Photographing Circus performances at Wise Fool
One of the things I didn’t mention in my roundup of the three years’ of photography since my previous post was some of the photo work I’ve done for Wise Fool New Mexico. They are an awesome group of circus performers who use teaching and performing circus arts to be a great force for good in the Santa Fe community and beyond.
My daughter Miss F’s been attending their summer camps for years, learning trapeze, stilt-walking and unicycling as well as less tangible but even more important things such as confidence, bravery and collaboration. After 2 weeks of camp where the kids also learn acrobatics, clowning and puppetry, they put on a performance for parents and friends.
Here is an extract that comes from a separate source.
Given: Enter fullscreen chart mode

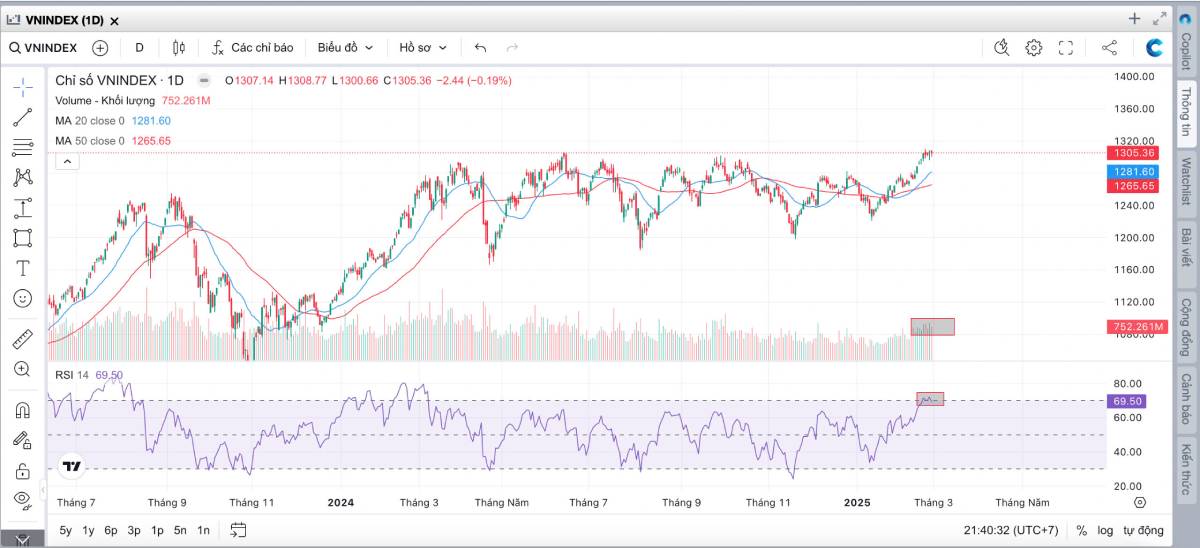Looking at the screenshot, I should pyautogui.click(x=1065, y=47).
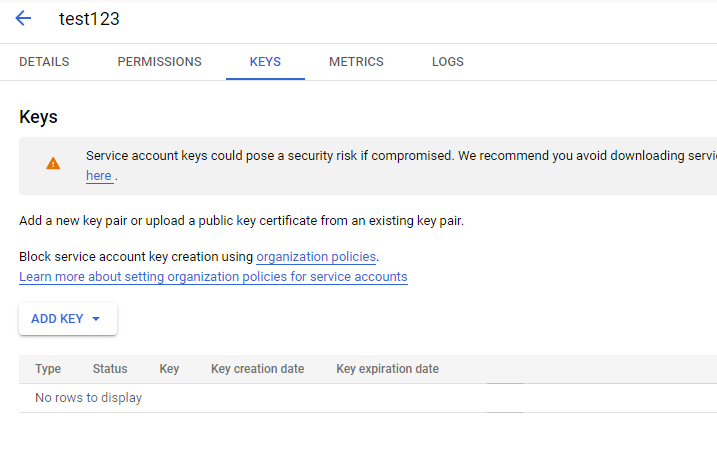Open the METRICS tab
717x450 pixels.
[356, 62]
I started photographing Miss F’s shows as in interested parent, but after I shared the images with the folks at Wise Fool, they asked me to photograph some of the other camps too. And I’m happy to volunteer my time to them, not just because the shows are great fun to shoot, but because I support their work and mission wholeheartedly. To see the great strides the children make as they help each other face their fears and overcome challenges to create these amazing performances is so impressive.
Wise Fool runs programs to offer access to its empowering classes to teens and children who might not otherwise be able to take advantage of them, and one of the performances I photographed was for the TeenBUST program for middle school girls.
Wise Fool share the images I produce with the parents of the participants and also use them for their website and busy social media accounts. I’m delighted to be able to help them out – and to have the privilege of photographing these amazing events.
(Quick technical note – most of these images are made with the Fuji XT-1 and either the 56mm f/1.2 lens for the individual shots or close-ups, or the 23mm f/1.4 for the wider images. The performance space is pretty dark (as it should be), so I tend to be shooting close to wide-open to give me fast enough shutter speed to freeze the action. The good news is I tend to get to sit literally right in front of the performers, so I get uninterrupted views and don’t need a big telephoto lens. For the aerial skills like trapeze or fabric, one key thing is to anticipate the culmination of the skill the kids are doing.
There’s normally one moment they’ve been aiming for, where the final arm movement comes up, or the head is lifted – the pose that gets the audience cheering. The trouble can be when there are two or three performers on stage at once you have to keep trying to work out who’s going to be ready next, and switch from one to the other. The clowning photos are fun too – it can look a lot like chaos with kids chasing around everywhere, but when they form instant groups, interacting with one performer with exaggerated facial expressions, that’s the shot to get.)